The mean age for the entire sample was 34.9 (11.3) years, with 387 (75%) nurses and 86 (16.6%) nursing assistants. Of the 77% degreed nurses, associate degree was the largest group (44.4%). Staffing was reported to be adequate 61.4% of the time. Twelve-hour day shift was the most frequent shift worked (55.1%). The majority of participants worked on the unit from 6 months to 5 years (50.4%) and in their role as RN or NA (46.5%).
There was no difference in the number of participating nurses among the unit types. Critical care had significantly less nursing assistants than all other units. No difference was detected for unit or RN full time equivalents among the units. Medical and surgical units had significantly less hours per patient day and RN hours per patient day, resulting in a significantly less skill mix.

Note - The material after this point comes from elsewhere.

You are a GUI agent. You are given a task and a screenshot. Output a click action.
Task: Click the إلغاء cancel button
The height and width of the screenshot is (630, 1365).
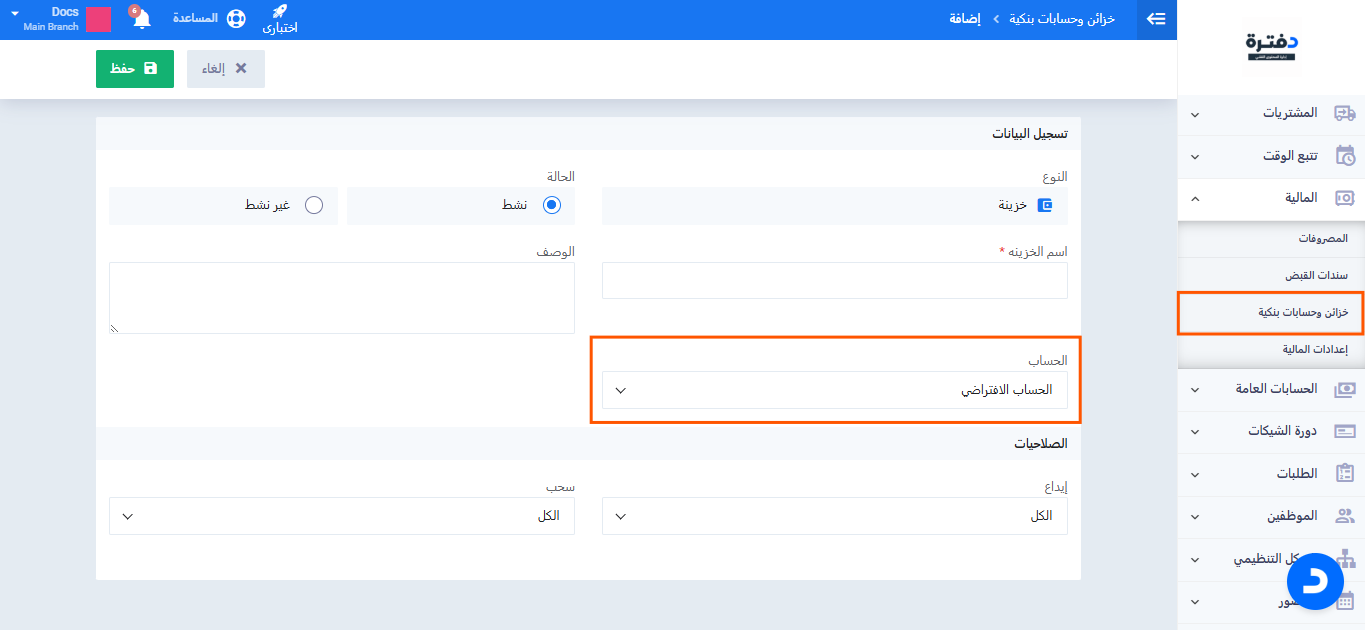tap(225, 69)
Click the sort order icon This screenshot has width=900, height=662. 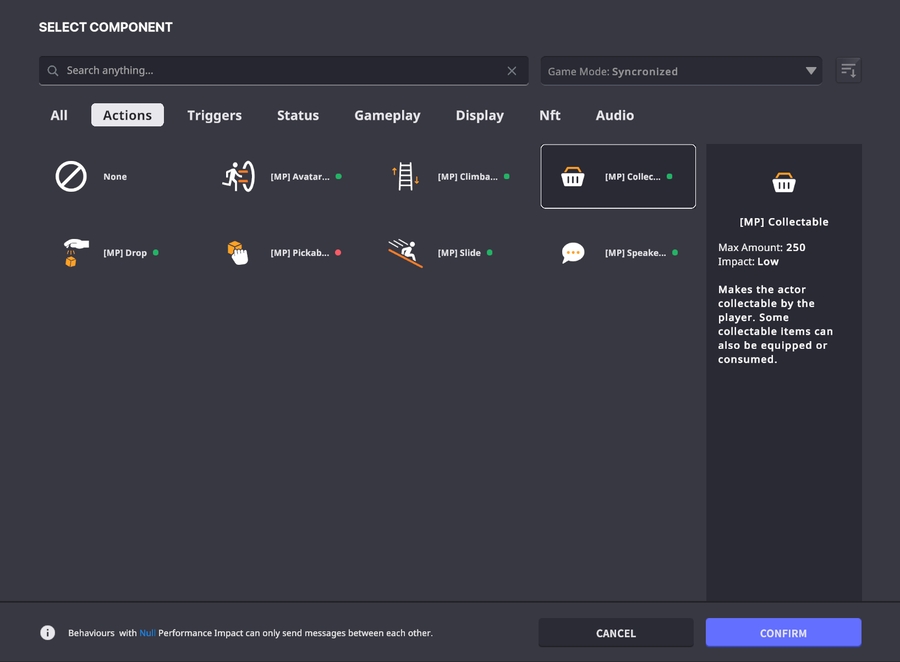848,70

The Nursing Teamwork Survey showed no differences across time periods (pre-intervention, post-intervention, and follow-up) for the teamwork subscale scores. MNC had a statistically significant decrease (less care elements missed) in the median total MNC scores across the three time periods x2 (2, n=136) =8.5, p= .014 with no differences among unit types.

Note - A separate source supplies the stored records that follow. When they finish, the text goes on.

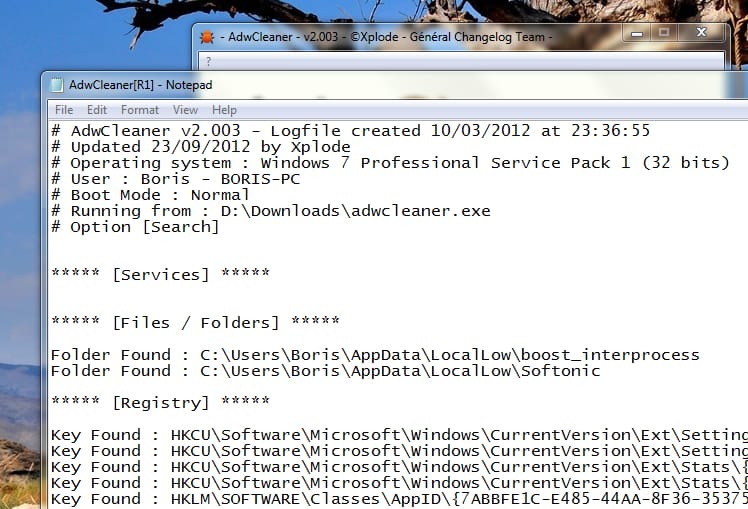The image size is (748, 509).
Task: Open the File menu in Notepad
Action: [x=64, y=110]
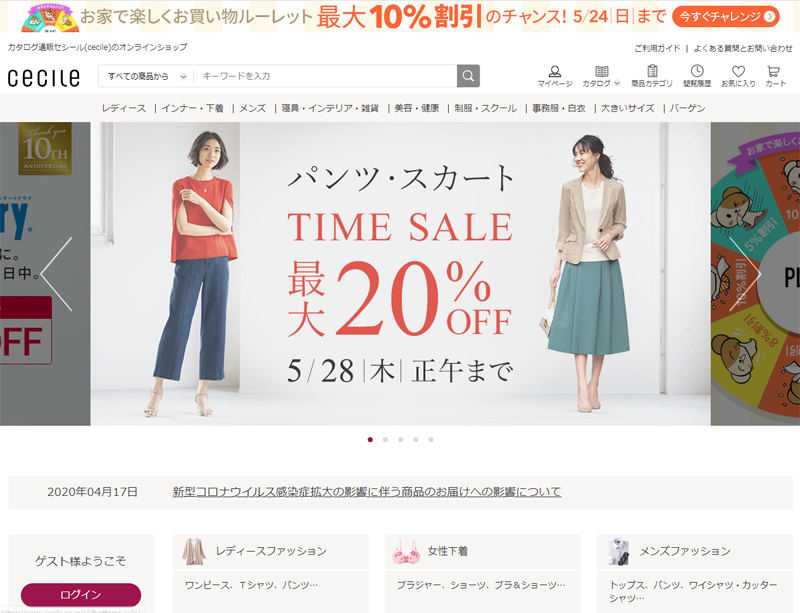Advance carousel with right arrow
800x613 pixels.
(744, 274)
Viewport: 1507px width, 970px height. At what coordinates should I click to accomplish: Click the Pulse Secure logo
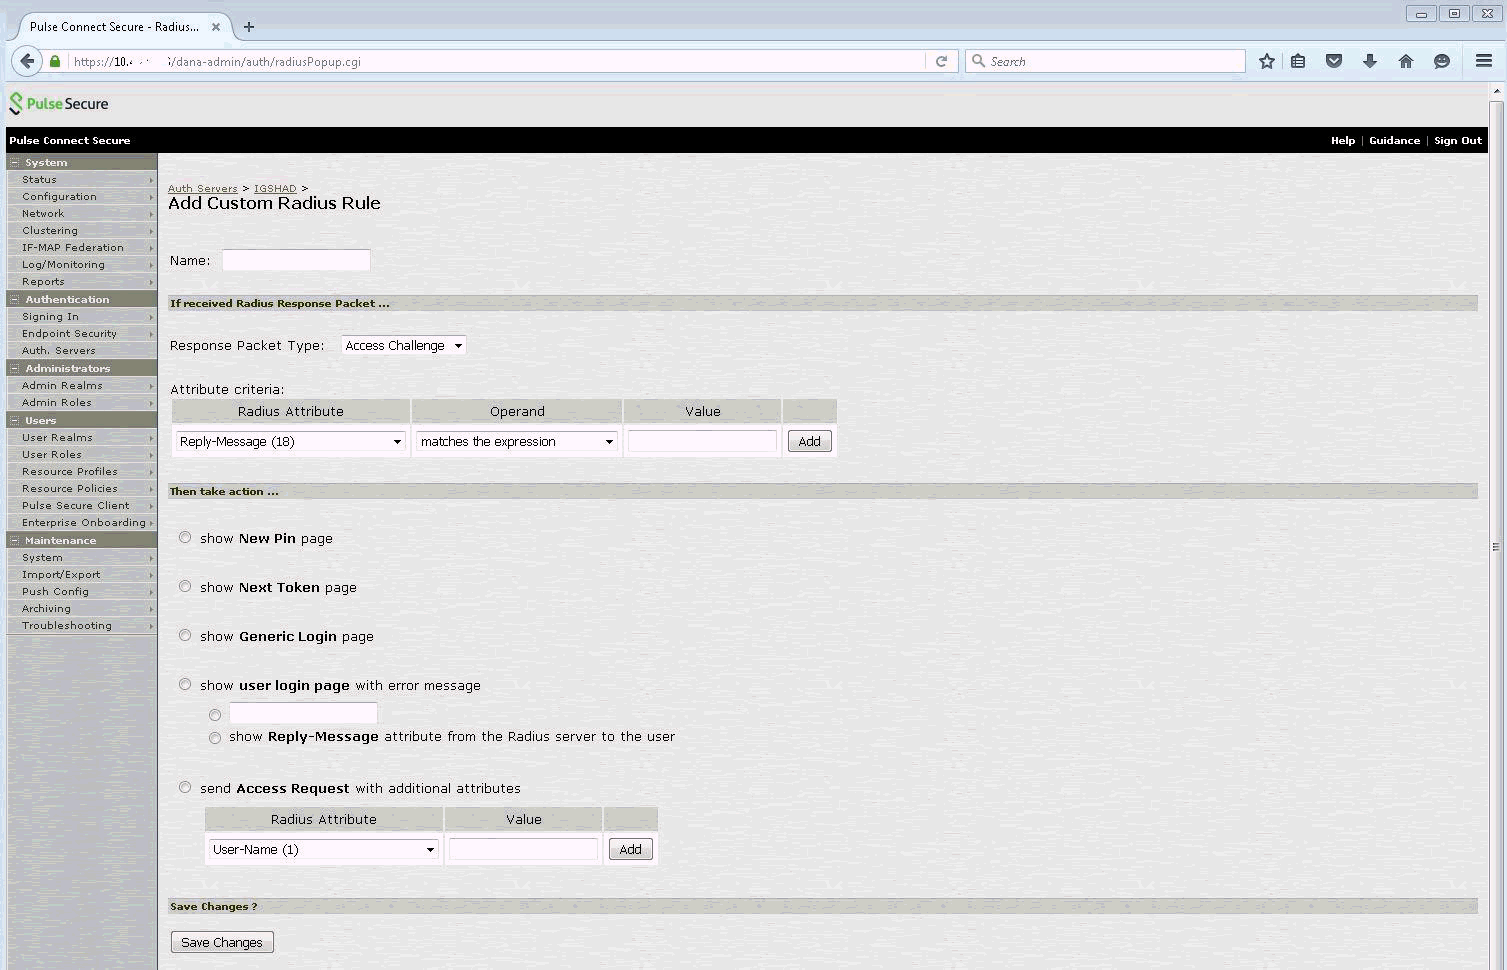[x=59, y=103]
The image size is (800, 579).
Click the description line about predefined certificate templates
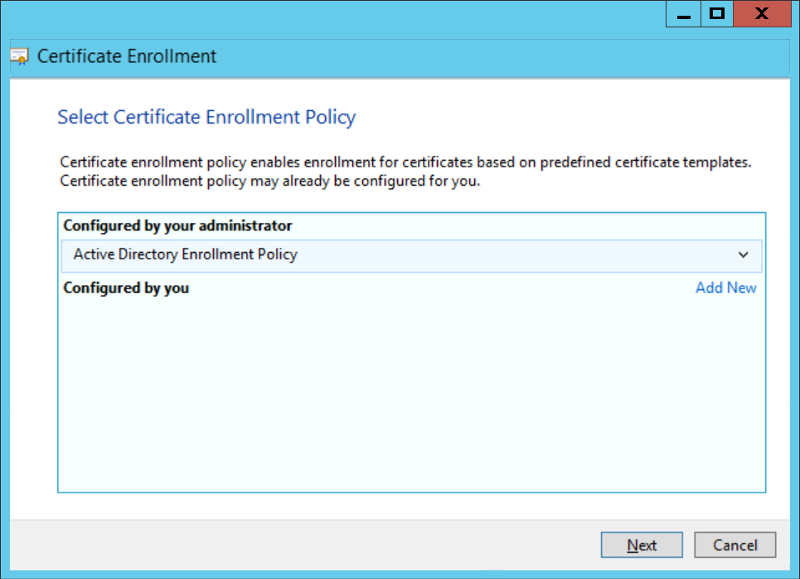pos(405,162)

The final model for factors that impact Team Trust (dependent variable) for critical care units were three variables: Pre-intervention Team Backup (r = .579), Leadership (r= .469), and Shared Mental Model (r= .618). These variables explained 38.6% of the variance in the model with pre-intervention shared mental model having the most unique contribution with a beta value of .427, p= .008. The final model for factors that impact Team Trust (dependent variable) for medical-surgical units were four variables: Post-intervention Backup (r= .718) and Orientation (defined as team cohesiveness) (r= -.380), and Pre-intervention Leadership (r= .367) and Adequacy of Staffing (r= .285). These variables explained 55.9% of the variance in the model with pre-intervention backup (beta = .639; p = .000) and adequacy of staffing (beta value= 188; p = .007) having the most unique contributions to the model.